Arrivata alla vice presidenza del Senato, nella cui aula l’ancor giovane grillina si era fatta notare gridando a Silvio Berlusconi che moriva dalla voglia di sputargli o di vomitargli addosso, non ricordo bene perché è passato del tempo, la Taverna non è riuscita a rimanervi per più di due legislature. Ciò a causa di noti problemi statutari del suo partito, non per demerito, avrebbe il diritto di vantarsi. Ma l’ex presidente del Consiglio e ora soltanto presidente del Movimento 5 Stelle Giuseppe Conte, peraltro scaduto e perciò in condizioni di proroga, l’ha voluta accanto a lui come vice presidente vicaria, superiore perciò agli altri, anche all’ex sindaca di Torino e deputata Chiara Appendino, 41 anni compiuti a giugno.
Sì, è proprio lei, l’Appendino che ha appena contestato a Conte le perdite elettorali procurate al partito col suo rapporto non abbastanza autonomo col Pd, fatto più di accordi locali, per esempio, che di disaccordi. E a livello nazionale più di fiancheggiamento che di distanza dal partito di Elly Schlein nel cosiddetto campo largo.

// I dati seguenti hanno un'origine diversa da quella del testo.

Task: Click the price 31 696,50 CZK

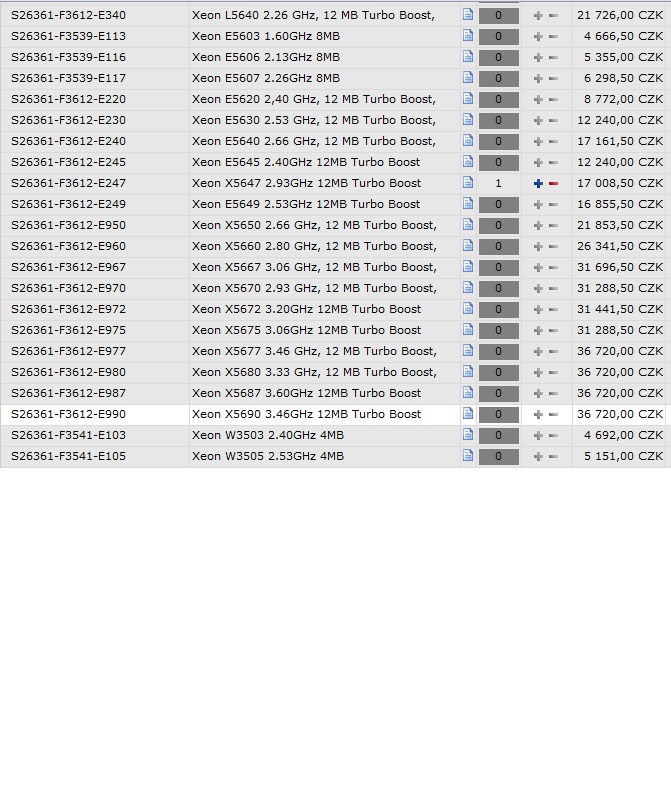Action: pyautogui.click(x=620, y=267)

Che non è -è vero- una formula gradita a Conte, che lo vorrebbe solo “giusto”, ma è pur sempre una realtà mediatica e politica: un campo in cui ci sono anche tende metaforiche, per ora, destinate a tipi come Matteo Renzi: il diavolo che prima allungò e poi interruppe spavaldamente l’esperienza persino cavouriana dello stesso Conte a Palazzo Chigi. Cavouriana naturalmente da Cavour, l’unico capo di governo più bravo di Conte nella storia d’Italia che Marco Travaglio racconta sul suo Fatto Quotidiano.
La Taverna, per tornare a lei, ha difeso come una guardia di sicurezza il suo presidente sostenendo che l’Appendino non abbia il diritto di contestargli i risultati dei rapporti col Pd dopo avere voluto nel suo Piemonte un isolamento orgoglioso all’opposizione che ha ridotto il Movimento 5 Stelle al 6 per cento. Che sarebbe più o meno in linea con la consistenza del partito appena registrata col voto regionale nelle Marche, in Calabria e nella Toscana. Dove tuttavia -la Toscana cioè- i pentastellati sono scesi al 4 per cento sostenendo la conferma di un governatore del Pd, Eugenio Giani, già socialista, osteggiato nella legislatura precedente. Al quale la Taverna da Roma, con le funzioni ricevute da Conte, ha contribuito ad assegnare un programma nominalmente nuovo, anzi “discontinuo”. Di quanto si vedrà.